Its happening folks. Government knows it and the utilities know it. Why do you think that all major utilities are investing heavily in renewable energy? Their business models understand the need to invest in energy that will stand the test of time. If they weren’t doing that, they’d slowly die out.

Yves Harlowe August 5, 2021 - 12:51 PM - 12:51 PM

this isn’t about “hating electricity.” Electricity is fine. We use a lot of it in our home. We also use natural gas. It doesn’t stress the grid. And not everyone can afford solar panels and battery backup. How many people in this state do you think can afford that? Requiring those things for homes will do nothing but drive up the already high cost of housing.

Why do you hate poor people?

Enginerd August 4, 2021 - 4:49 PM - 4:49 PM

Truly, we are governed by idiots. All of this virtue signaling is going to turn California into a 3rd-world state. “Follow the science”, they say. Natural gas is incredibly efficient and clean burning for domestic heating and cooking. That’s a fact.

earl August 4, 2021 - 5:57 PM - 5:57 PM

what a load of BS!!

we already can’t turn on our A/C on hot evenings and now new homes can’t have natural gas, what a F$%^ing bunch of idiots!

#RecallCCCoSupervisors

jose August 5, 2021 - 4:13 AM - 4:13 AM

Let me see if I understand this thinking…….;the state wants us to conserve electricity between 4 PM and 8 PM……..so the grid won’t colapse, but at the same time wants us to use electricity instead of natural gas.
Help me here…….guess the enviros want their cake & eat it too?.

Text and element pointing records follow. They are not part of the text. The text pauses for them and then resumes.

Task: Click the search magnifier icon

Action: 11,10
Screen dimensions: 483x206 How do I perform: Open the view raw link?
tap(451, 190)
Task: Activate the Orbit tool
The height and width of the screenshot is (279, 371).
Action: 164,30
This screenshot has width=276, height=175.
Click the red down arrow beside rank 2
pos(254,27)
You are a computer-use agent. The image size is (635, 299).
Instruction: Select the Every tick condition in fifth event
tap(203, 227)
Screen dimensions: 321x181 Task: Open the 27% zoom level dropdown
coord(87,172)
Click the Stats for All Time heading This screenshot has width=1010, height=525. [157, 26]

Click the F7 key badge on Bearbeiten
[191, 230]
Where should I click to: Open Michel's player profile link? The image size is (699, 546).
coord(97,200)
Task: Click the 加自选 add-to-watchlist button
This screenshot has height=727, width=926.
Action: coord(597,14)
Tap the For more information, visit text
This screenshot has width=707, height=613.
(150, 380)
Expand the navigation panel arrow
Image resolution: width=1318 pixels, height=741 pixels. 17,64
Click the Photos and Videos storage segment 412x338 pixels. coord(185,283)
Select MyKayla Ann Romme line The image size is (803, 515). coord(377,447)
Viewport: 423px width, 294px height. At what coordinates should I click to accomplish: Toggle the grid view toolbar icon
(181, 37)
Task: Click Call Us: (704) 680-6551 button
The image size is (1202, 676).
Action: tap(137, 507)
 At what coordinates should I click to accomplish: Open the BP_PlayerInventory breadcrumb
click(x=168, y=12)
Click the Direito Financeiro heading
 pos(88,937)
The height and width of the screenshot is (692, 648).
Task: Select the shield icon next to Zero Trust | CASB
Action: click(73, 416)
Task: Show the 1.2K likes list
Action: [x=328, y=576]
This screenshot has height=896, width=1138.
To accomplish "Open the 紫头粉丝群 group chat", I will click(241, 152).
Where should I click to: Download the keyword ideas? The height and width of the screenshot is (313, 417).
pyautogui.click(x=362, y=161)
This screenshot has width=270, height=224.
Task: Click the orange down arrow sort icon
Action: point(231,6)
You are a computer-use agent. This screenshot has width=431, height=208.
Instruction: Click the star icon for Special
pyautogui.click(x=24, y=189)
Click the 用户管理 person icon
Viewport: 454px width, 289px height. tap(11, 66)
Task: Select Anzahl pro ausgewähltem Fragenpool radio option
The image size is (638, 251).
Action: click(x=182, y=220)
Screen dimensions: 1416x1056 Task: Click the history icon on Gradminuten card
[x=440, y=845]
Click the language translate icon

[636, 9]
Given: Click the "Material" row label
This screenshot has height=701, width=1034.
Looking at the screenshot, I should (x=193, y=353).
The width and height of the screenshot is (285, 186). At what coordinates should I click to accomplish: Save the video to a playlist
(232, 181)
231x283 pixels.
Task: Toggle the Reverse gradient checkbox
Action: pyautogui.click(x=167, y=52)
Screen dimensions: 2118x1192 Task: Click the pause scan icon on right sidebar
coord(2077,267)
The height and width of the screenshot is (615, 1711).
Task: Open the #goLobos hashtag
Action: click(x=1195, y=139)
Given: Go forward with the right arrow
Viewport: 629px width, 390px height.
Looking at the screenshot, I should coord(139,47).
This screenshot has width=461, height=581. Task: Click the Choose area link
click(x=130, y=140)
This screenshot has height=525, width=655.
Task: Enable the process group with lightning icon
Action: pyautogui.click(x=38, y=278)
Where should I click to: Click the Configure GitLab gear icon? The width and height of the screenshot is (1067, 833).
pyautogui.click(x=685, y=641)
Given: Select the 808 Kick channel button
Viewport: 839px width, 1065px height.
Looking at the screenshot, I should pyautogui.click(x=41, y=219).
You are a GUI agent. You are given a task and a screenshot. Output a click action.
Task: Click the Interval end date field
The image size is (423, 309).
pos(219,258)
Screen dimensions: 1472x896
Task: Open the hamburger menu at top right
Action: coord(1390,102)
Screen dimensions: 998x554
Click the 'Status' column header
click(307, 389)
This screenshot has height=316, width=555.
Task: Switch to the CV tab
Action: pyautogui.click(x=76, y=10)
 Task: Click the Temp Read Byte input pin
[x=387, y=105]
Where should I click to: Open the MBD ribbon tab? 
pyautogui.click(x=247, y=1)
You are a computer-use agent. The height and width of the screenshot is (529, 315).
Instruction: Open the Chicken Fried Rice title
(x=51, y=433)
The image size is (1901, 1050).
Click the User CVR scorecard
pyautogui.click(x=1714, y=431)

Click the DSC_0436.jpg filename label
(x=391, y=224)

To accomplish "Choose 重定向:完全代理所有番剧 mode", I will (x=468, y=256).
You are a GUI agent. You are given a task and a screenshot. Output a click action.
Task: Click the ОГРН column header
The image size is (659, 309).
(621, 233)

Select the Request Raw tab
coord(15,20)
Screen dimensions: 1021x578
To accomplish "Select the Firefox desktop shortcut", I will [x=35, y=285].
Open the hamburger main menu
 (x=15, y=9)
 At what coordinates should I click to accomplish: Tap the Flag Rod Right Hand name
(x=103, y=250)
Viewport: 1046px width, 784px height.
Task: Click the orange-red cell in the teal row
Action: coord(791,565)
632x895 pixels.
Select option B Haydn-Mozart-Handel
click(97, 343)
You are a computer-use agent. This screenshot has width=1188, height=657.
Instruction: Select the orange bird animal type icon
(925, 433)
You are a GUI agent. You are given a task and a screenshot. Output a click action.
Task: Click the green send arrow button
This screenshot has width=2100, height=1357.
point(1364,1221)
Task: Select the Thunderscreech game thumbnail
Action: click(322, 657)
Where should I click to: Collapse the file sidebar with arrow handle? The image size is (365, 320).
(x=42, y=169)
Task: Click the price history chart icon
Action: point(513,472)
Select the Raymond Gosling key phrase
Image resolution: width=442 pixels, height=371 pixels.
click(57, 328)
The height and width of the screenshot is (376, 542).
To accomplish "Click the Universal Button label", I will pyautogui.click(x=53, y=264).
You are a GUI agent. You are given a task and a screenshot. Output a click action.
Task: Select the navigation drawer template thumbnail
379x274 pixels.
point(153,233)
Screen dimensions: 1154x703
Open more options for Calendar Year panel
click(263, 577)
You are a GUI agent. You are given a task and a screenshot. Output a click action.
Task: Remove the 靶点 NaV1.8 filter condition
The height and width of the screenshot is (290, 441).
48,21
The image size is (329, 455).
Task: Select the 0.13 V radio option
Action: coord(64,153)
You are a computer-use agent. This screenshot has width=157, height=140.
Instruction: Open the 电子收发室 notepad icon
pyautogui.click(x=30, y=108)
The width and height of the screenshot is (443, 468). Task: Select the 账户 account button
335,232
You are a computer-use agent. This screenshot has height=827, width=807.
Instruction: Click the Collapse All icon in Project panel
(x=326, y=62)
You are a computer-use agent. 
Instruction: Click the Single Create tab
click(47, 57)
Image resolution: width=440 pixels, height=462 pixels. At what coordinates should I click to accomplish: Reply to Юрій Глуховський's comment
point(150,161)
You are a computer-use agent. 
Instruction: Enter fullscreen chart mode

Randy August 5, 2021 - 7:38 AM - 7:38 AM

…. dumb idea… we can’t provide the electrical power we need now with using gas

Cowellian August 5, 2021 - 8:10 AM - 8:10 AM

This is just nuts. Natural gas is much more efficient and cost effective than electricity.

I grew up in TVA country, and I’m certain houses were designed to use as much electricity as possible. Our house was heated by wires in the ceiling that supposedly radiated down into the room. Instead of hearing a furnace, we could hear the meter spin.